Manuel Garcia-Rulfo plays Mickey Haller, aka The Lincoln Lawyer, who will do just about anything to get his clients off, but there are some lines he won’t cross. Neve Campbell is his ex-wife Maggie McPherson, aka Maggie McFierce, a prominent deputy district attorney. We’ve got Haller’s second ex-wife Lorna, who runs the office; his investigator Cisco, a former member of a biker gang; and Izzy, a former drug addict whom Haller helps get out of a bind, who becomes his driver. Izzy is race- and gender-lifted from the part of surfer Patrick in The Brass Verdict, and is played by a Black female, Jazz Raycole, as a very sympathetic character who’s the audience’s eyes into the whole situation.
Haller is defending Trevor Elliott, accused of murdering his wife Lara and the yoga instructor she’d been having an affair with. In the book, Elliott was the genius behind a motion-picture studio. In the film, he’s in charge of a video-game company that broke through the Uncanny Valley with a hundred lines of code written by Elliott, making its characters lifelike and changing the industry.
The B-plot involves Maggie trying to bust a man named Soto who’s accused of human-trafficking, slave labor, and murder.

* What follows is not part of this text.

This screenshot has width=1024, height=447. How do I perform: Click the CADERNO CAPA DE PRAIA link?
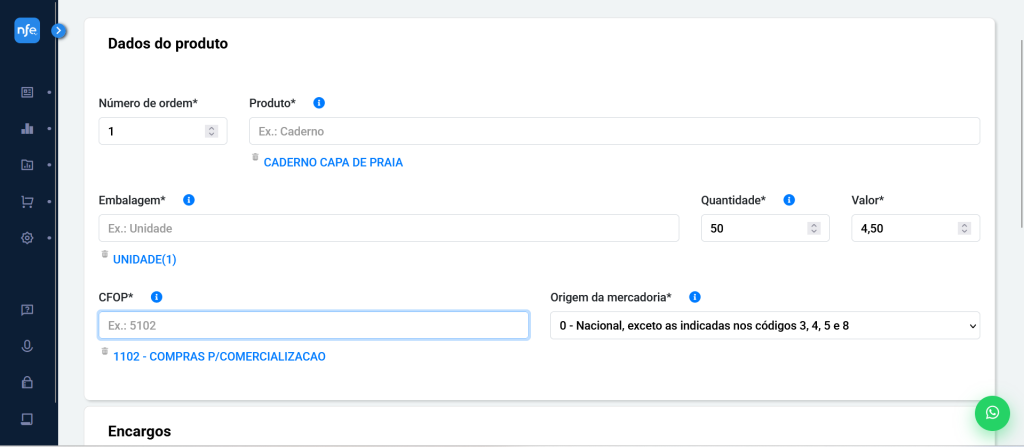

This Mickey Haller exists in a different continuity than Matthew McConaughey’s Haller of the film, in that the innocent man from the film, Jesus Menendez, is in prison and there’s no Louis Roulet known yet as the guy who likely killed the hooker. Menendez going to prison, when Haller knew he was innocent, along with a surfing accident, triggered Haller into getting addicted to pills and having to go to rehab. He didn’t get shot, like he did at the end of the first Lincoln Lawyer film.
Just like in the book, a lawyer named Jerry Vincent dies, and Haller inherits his cases.
Anyway, rather than me just reciting the entire series for you, go check it out yourself; I enjoyed it very much. It’s just different enough from the book to keep you guessing.